Italian wine guide: Pinot Grigio
“Pinot Grigio has got a bad press because it is so popular; some people turn their noses up, but that’s not fair.”Michael Simms, head sommelier, Sartoria
In recent years Pinot Grigio has become very popular in the UK, boosting Italian wine sales and reassuring customers with its light, inoffensive style. But does inoffensive translate as bland? In part one of The Artful Diner’s Italian wine guide I find out more…
Pinot Grigio is grown all around the world, but its spiritual home is Italy, in particular the north in Friuli-Venezia and Trentino Alto Adige. Typically, it produces a pale straw or green-coloured wine, although the grape itself is a mutation of the red grape Pinot Noir and the skin has a pink hue, enabling some wine producers to make a rosé version. It should be drunk young.
Michael Simms, head sommelier at Italian restaurant Sartoria and former head sommelier at The Ritz [below], says he thinks Pinot Grigio has been underestimated. “It’s got a bad press because it is so popular; some people turn their noses up, but that’s not fair,” he says. “It’s brilliant with light fish dishes and shellfish or even chicken cooked in a style that isn’t too elaborate.”
The typical Pinot Grigio has subtle white fruit and spice characters, although describing it as “fruity” can be misleading, says Michael. Its real virtue is its ability to go with a variety of light dishes, in his words, “the perfect picnic wine”.

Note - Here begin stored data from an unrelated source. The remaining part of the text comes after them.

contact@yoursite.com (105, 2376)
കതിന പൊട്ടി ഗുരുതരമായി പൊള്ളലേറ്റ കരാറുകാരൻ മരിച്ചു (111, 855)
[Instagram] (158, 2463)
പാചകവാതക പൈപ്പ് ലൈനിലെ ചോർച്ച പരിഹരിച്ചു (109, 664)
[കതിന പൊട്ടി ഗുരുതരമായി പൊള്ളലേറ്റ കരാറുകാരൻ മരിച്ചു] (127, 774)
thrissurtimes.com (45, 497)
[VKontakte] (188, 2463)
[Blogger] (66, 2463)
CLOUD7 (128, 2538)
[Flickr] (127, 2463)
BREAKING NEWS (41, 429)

That is not to say you can’t find variety across different Pinot Grigios. Below are three different styles, followed by two recommendations from Friuli native Claudio Gottardo, head chef at Italian restaurant Cantina del Ponte:
Three Pinot Grigios, three different styles:
The Friuli example - Pinot Grigio, Puiattino, Puiatti, 2010
Michael describes this wine as “the most typical” of our three. It has a pale straw appearance with light floral and pear notes on the nose. These carry through in its taste, which is neither sweet nor sharp, but gently mouth-watering.
The Trentino Alto Adige example – Pinot Grigio, Alois Lageder, 2010
Michael describes wine producer Alois Lageder as one of the best producers in his region. The Alto Adige is an Alpine area and this Pinot Grigio has a more steely, mineral character – as Michael says: “You can almost taste the mountain air.” It also has the typical pale straw colour, but is more persistent and leaner than the Puiattino.

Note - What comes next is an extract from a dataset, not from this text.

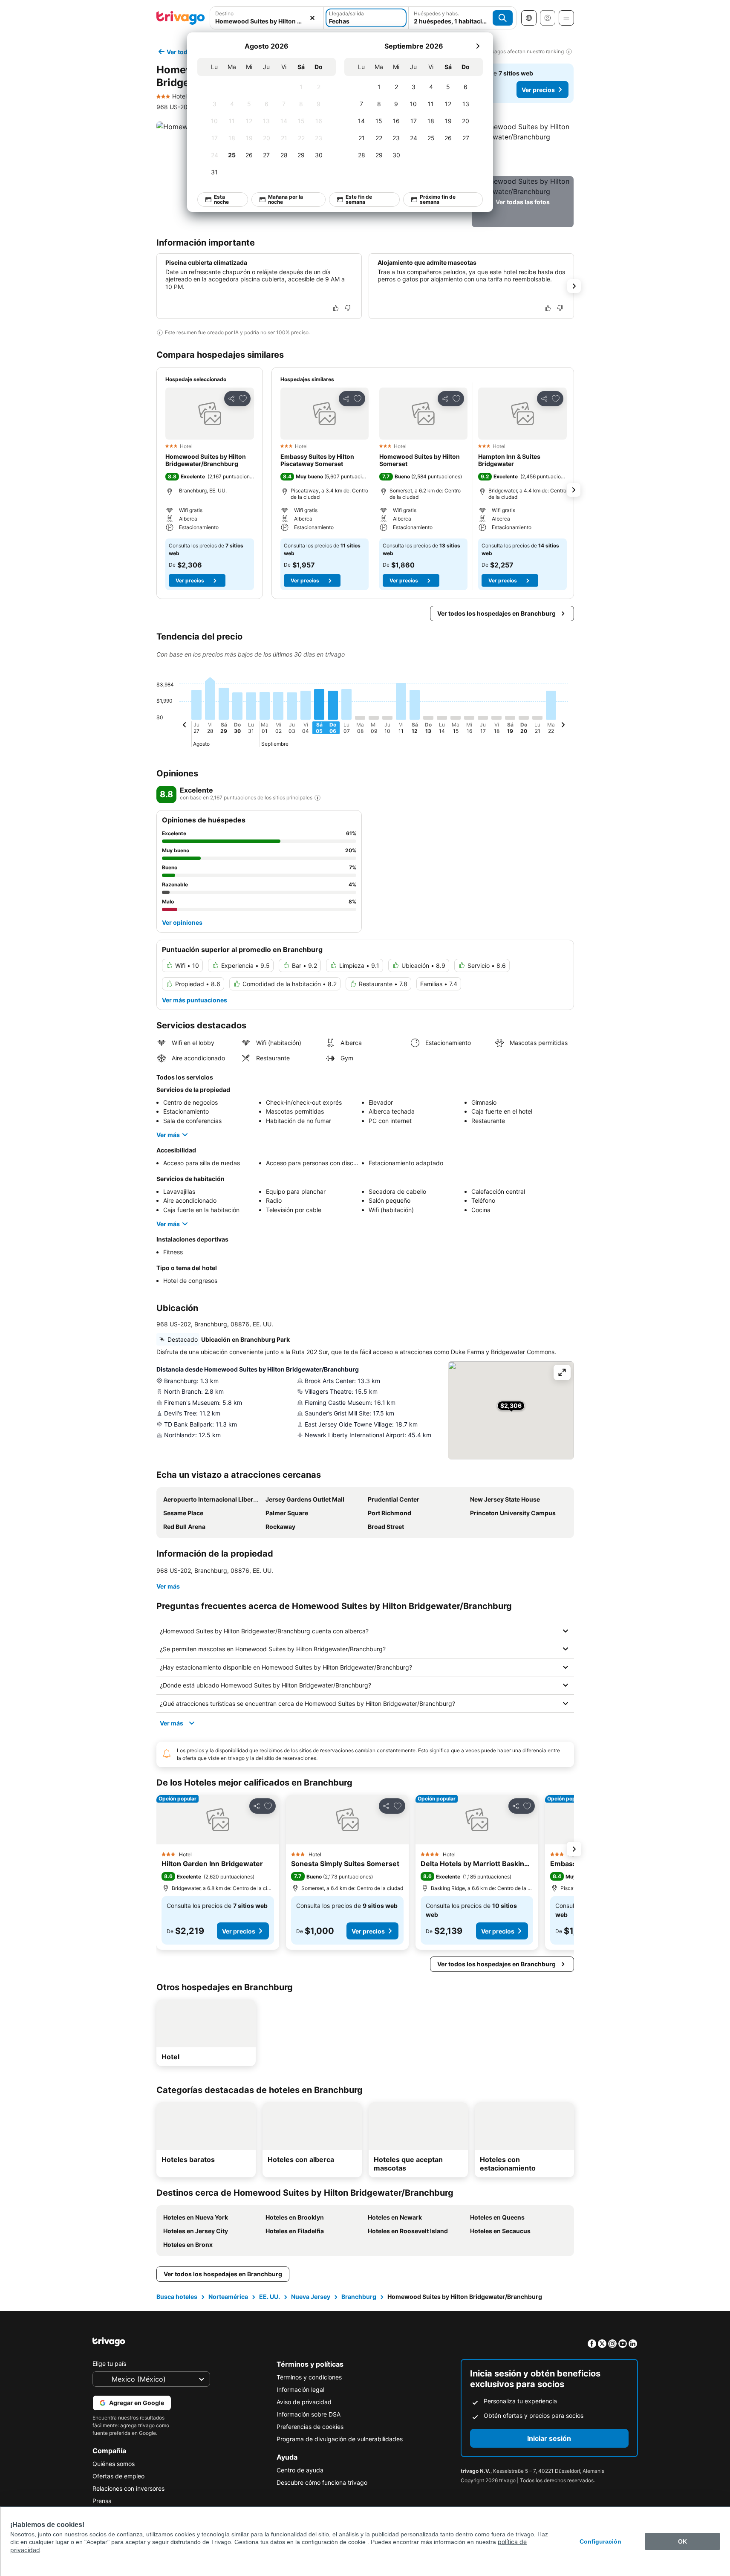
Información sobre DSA (308, 2414)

The Tuscan example – Pinot Grigio, San Angelo, Banfi, 2010
This is an unusual Pinot Grigio because it has been produced in the warmer Tuscan climate (Pinot Grigio tends to make better wine in cooler climes), but it still has a dry finish. In appearance it also is a pale straw colour, but it is broader on the nose, with riper fruit, like peach. There is more weight in the mouth and a clean finish, making it a good food pairing.
The Friulani's favourite:
Claudio Gottardo grew up in Friuli. Here is his pick of Pinot Grigio from that region:
Pinot Grigio, Graves del Friuli, San Simone 2010
This is a light and refreshing Pinot Grigio, which is also soft and vibrant with fresh citrus character.
Pinot Grigio, Vinnaioli Jermann, 2010
Vinnaioli Jermann is a Friulani producer to look out for, being one of the best in his region, according to Claudio. This Pinot Grigio has a delicate flowery and mineral nose and medium body. Its flavour is elegant, dry and lengthy with hints of peaches and pears.
The first three wines are available at Sartoria.
The first Friulani's favourite is available to drink at Cantina del Ponte.